Nearby, a house boat was found, which the owner offered to sell for twenty dollars. It was purchased and Halfacre, his family and effects were placed aboard and warned never to return, whereupon the boat was shoved out into the stream.

It was a sad blow and one the least expected. “To leave the cabin and go away where he should never again see the water lilies, out into the world where he just didn’t know nobody.” This was the burden of his lamentations as he sat upon the bow of the boat and wept.

Some of the women cried softly when they saw such evidence of his grief and love of home, humble and poverty stricken as it was, and they rode home in silence, wishing to forget the scene of the grief stricken man, who had said the birds would never sing so sweetly to him again.
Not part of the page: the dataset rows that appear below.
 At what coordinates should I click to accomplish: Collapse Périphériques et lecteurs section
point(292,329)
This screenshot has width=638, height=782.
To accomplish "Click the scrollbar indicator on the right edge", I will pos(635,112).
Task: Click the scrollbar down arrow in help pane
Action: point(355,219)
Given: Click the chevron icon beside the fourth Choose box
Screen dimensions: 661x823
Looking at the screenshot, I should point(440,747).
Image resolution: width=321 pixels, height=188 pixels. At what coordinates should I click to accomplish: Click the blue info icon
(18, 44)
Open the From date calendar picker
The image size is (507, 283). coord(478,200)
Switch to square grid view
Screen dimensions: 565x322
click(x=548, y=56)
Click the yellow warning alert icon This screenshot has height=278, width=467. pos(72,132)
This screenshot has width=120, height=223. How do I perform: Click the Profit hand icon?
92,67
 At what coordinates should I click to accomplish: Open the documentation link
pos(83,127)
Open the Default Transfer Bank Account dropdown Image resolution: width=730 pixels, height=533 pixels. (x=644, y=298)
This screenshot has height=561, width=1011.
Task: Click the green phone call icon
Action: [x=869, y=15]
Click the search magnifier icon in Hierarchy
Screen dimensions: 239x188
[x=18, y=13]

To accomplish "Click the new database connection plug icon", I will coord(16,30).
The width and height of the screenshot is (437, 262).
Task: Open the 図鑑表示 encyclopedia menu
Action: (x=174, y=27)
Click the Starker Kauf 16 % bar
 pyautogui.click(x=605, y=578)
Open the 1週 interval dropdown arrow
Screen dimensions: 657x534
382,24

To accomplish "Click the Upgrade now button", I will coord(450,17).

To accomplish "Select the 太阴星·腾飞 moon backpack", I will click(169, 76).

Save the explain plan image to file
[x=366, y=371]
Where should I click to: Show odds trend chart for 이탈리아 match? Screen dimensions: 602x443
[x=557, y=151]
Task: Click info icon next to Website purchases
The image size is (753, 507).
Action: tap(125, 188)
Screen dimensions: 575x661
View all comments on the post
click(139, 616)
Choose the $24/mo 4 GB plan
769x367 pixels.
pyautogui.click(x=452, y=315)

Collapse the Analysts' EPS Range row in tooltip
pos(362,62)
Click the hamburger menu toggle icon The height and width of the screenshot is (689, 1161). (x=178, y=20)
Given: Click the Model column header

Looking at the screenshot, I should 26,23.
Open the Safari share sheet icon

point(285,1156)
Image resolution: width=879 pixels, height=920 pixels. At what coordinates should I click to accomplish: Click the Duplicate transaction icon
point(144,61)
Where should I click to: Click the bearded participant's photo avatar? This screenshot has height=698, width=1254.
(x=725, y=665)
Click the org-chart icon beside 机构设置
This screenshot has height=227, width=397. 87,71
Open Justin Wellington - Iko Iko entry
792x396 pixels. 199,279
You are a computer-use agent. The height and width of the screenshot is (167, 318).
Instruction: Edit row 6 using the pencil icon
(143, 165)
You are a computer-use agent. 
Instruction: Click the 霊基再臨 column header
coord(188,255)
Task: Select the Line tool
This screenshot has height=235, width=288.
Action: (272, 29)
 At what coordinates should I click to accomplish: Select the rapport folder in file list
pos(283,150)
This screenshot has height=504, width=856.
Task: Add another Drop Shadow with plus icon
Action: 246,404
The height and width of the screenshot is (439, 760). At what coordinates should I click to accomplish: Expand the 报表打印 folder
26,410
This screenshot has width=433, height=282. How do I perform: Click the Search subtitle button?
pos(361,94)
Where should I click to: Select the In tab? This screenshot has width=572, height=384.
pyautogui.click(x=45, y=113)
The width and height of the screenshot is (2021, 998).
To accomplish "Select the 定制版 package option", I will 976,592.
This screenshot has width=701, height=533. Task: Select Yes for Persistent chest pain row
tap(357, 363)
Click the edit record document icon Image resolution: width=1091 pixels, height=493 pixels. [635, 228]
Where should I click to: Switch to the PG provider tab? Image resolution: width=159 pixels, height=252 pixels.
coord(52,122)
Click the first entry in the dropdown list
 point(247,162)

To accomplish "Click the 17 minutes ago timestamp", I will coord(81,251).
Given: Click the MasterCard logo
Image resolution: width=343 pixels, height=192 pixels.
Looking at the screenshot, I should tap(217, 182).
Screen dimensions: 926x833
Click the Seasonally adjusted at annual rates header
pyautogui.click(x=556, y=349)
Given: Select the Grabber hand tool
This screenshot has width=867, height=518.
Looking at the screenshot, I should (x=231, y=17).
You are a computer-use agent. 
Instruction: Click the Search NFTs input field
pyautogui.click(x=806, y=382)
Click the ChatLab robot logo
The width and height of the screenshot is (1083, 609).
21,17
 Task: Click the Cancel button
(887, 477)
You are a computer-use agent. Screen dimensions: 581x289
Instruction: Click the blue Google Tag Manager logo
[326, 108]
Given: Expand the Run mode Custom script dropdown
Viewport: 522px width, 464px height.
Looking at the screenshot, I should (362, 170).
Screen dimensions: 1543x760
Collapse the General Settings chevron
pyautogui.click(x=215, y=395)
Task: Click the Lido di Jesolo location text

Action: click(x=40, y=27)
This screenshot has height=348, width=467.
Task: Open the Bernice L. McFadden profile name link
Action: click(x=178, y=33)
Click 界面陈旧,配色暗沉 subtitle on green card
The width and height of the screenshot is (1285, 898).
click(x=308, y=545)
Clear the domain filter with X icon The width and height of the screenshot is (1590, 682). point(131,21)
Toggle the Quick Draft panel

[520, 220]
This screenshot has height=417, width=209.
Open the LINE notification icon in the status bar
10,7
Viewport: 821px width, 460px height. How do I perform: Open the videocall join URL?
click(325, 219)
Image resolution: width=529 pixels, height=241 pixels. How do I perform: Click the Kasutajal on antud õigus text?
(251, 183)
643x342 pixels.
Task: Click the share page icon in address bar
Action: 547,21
When the word went around a day or two later, that Plez and his family were again living in the cabin, there was a general sigh of relief, and when the preacher spoke of forgiving “Those who trespass against us,” there were some heartfelt Amens that went up from the holy corner of the “Epworth Church.”

Winter had come and the Halfacres were discussed by the good dames who gathered at each others homes at quilting parties, and many were the articles of outgrown clothing that were sent to the destitute cabin.

There was a January thaw and the ice in the river was breaking up, when one morning in the grey dawn a barge came drifting down the stream amid the cakes of ice that were piling high upon the head of the island. A man was standing upon the deck, frantically calling for help, for it was certain the barge would be crushed in the great pack of ice when it struck the head of the island.

A crowd had followed along the shore, but none seemed to know what to do or to have the courage to venture to the man’s rescue.

Suddenly Plez Halfacre was seen to launch a skiff from among a clump of willows and standing on the bow, fought his way through the ice floes with an oar, rescued the man from his perilous position and landed safely below the head of the island.

The barge was lost and Plez became the hero of the hour.